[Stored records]

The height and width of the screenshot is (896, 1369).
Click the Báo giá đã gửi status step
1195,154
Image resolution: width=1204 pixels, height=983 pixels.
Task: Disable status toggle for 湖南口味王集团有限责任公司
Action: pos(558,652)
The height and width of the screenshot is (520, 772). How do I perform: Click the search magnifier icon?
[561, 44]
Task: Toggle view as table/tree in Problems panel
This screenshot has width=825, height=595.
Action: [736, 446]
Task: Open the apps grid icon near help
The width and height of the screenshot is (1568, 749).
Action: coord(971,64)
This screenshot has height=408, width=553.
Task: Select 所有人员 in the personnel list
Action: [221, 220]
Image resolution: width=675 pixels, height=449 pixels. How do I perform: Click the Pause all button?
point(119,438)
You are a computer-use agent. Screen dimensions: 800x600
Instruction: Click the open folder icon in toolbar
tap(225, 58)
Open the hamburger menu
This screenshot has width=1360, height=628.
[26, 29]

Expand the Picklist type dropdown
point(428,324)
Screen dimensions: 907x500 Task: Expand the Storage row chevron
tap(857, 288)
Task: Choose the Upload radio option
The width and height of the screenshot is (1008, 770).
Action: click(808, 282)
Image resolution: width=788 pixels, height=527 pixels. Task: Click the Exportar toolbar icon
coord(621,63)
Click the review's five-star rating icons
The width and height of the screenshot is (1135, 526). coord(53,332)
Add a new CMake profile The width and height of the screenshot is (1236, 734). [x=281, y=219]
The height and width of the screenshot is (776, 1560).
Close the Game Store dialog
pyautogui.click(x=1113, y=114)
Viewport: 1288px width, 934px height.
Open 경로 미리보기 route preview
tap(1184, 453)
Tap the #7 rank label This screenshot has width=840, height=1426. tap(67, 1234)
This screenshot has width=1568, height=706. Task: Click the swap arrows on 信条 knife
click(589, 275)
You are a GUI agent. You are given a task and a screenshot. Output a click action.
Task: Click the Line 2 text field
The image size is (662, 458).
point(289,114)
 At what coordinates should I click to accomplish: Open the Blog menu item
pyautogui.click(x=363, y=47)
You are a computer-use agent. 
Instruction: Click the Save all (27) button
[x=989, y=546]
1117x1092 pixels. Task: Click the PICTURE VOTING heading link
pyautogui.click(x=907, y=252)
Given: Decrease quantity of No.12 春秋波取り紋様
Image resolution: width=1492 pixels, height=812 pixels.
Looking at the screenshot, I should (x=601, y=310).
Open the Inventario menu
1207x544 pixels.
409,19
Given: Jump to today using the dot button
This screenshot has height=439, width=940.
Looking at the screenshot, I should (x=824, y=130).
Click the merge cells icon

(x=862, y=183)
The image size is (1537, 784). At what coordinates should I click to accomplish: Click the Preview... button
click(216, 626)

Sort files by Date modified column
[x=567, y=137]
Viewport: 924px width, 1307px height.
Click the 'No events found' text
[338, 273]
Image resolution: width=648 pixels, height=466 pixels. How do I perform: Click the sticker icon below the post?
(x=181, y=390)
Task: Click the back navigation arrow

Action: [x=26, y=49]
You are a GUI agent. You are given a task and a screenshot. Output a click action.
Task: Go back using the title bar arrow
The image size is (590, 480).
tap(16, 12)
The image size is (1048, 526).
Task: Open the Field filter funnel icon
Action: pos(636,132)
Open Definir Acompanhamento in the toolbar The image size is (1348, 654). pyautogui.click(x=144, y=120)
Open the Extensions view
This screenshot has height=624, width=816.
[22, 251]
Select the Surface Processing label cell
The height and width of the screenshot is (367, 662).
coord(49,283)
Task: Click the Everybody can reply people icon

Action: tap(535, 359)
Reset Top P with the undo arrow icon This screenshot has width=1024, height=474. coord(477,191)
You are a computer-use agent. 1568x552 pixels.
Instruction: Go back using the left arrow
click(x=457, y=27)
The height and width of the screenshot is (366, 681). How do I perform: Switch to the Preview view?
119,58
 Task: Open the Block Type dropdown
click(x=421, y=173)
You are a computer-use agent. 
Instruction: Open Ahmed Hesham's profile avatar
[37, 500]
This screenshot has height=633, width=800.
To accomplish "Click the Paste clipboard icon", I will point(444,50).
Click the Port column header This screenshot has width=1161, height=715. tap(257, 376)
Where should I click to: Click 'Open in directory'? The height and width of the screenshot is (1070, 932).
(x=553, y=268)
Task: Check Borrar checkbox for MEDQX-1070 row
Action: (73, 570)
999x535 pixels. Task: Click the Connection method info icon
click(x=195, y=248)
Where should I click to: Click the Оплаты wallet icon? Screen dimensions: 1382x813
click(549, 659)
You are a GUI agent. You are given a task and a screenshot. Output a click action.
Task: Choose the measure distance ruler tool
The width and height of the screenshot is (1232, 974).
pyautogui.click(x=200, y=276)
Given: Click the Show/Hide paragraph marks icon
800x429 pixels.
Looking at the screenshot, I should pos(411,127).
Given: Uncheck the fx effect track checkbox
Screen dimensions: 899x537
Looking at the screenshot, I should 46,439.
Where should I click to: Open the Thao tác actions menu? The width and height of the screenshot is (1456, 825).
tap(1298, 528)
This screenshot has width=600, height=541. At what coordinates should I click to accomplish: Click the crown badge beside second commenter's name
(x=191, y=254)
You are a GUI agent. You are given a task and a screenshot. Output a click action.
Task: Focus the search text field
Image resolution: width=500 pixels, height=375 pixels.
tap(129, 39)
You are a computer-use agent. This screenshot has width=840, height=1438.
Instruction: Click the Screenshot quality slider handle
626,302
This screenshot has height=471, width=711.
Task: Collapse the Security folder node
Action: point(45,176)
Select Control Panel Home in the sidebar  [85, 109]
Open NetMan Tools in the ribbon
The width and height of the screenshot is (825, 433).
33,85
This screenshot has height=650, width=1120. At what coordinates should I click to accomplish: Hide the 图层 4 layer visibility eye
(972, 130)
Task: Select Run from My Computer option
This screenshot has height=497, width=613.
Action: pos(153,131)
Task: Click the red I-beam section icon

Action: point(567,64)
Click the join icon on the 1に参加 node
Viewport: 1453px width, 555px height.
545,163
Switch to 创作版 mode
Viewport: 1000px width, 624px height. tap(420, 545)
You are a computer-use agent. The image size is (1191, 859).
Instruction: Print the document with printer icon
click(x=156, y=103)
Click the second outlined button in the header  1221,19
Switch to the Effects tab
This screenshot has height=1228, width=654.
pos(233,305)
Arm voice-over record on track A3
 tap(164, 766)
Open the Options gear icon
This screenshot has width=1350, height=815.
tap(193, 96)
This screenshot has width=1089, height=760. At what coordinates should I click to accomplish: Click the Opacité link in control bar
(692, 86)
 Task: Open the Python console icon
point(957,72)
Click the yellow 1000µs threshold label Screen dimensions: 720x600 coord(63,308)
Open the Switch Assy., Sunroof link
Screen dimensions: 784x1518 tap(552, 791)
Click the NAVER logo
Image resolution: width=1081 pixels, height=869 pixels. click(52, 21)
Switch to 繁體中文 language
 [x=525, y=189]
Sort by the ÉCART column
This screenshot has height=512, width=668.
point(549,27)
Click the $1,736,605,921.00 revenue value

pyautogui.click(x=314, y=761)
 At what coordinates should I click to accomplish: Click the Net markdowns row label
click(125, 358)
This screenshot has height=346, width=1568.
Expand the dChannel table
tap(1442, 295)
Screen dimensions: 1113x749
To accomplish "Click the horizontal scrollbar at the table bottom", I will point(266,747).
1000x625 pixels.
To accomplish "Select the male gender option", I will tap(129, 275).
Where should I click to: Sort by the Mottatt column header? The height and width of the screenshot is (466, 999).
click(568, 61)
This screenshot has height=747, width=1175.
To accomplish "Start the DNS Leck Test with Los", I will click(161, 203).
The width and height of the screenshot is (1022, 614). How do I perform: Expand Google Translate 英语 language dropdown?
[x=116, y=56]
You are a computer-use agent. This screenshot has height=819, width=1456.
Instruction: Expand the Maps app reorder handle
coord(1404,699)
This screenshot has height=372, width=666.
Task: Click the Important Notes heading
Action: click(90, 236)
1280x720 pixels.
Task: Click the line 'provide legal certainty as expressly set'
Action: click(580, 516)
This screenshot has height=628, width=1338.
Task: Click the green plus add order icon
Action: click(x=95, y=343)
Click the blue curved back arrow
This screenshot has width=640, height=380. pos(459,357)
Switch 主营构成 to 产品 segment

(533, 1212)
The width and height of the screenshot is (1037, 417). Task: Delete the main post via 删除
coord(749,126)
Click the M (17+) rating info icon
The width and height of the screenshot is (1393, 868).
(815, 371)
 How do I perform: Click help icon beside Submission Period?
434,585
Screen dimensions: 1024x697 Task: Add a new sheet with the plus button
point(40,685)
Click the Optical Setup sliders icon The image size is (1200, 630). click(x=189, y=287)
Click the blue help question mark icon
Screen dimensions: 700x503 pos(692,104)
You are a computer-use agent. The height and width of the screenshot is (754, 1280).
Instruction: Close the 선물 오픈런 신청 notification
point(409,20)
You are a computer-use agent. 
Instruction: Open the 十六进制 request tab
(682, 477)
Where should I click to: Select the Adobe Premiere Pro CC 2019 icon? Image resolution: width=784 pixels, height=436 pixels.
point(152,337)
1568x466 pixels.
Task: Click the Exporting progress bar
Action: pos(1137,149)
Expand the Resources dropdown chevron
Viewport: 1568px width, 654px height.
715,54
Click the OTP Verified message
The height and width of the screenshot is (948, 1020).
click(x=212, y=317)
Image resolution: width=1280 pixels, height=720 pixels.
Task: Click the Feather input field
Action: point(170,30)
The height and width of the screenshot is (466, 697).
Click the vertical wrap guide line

*REQUIRED ACTION:*
Where in the records does the string "Choose" appear? Copy every line that has it.

*ANSWER FOR THIS EXERCISE:*
Task: Choose the Upload radio option
Task: Choose the measure distance ruler tool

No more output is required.